_JOB:_ Format the lines of the entries below as a JSON list of strings, one string per line, with blank lines omitted. Leave the pictures out of your answer.

(Pointing records for text and elements)
---
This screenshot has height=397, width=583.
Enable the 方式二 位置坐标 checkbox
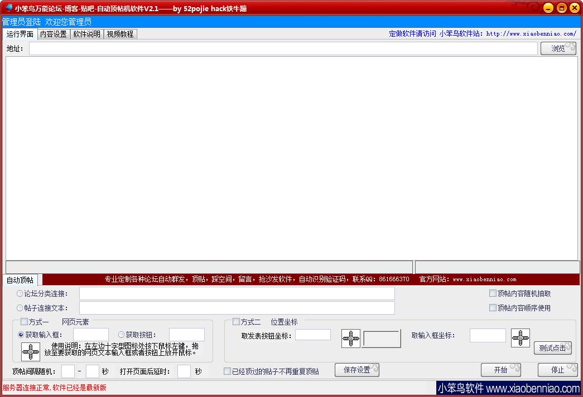click(236, 322)
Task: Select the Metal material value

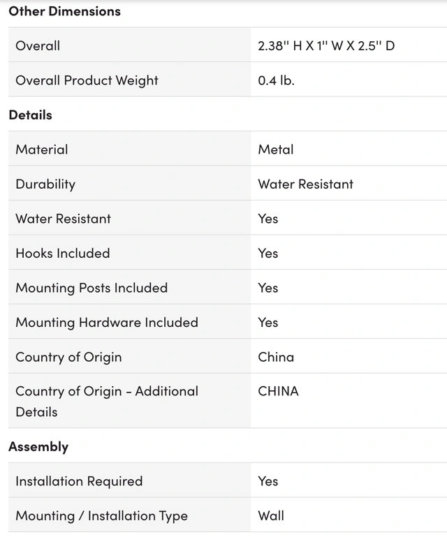Action: 276,149
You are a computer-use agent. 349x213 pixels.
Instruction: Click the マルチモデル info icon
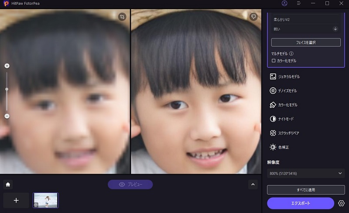tap(291, 54)
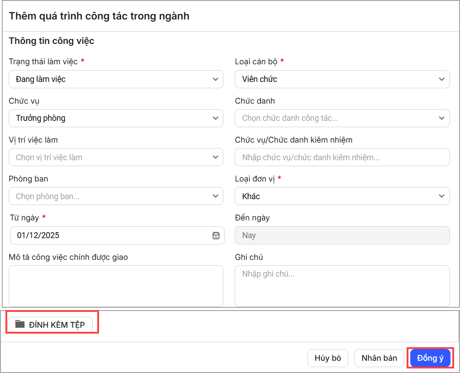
---
_REPLY TO THE TASK:_
[
  "This screenshot has height=397, width=583.",
  "Enable the 方式二 位置坐标 checkbox",
  "click(236, 322)",
  "Task: Select the Metal material value",
  "Action: 276,149",
  "You are a computer-use agent. 349x213 pixels.",
  "Instruction: Click the マルチモデル info icon",
  "tap(291, 54)"
]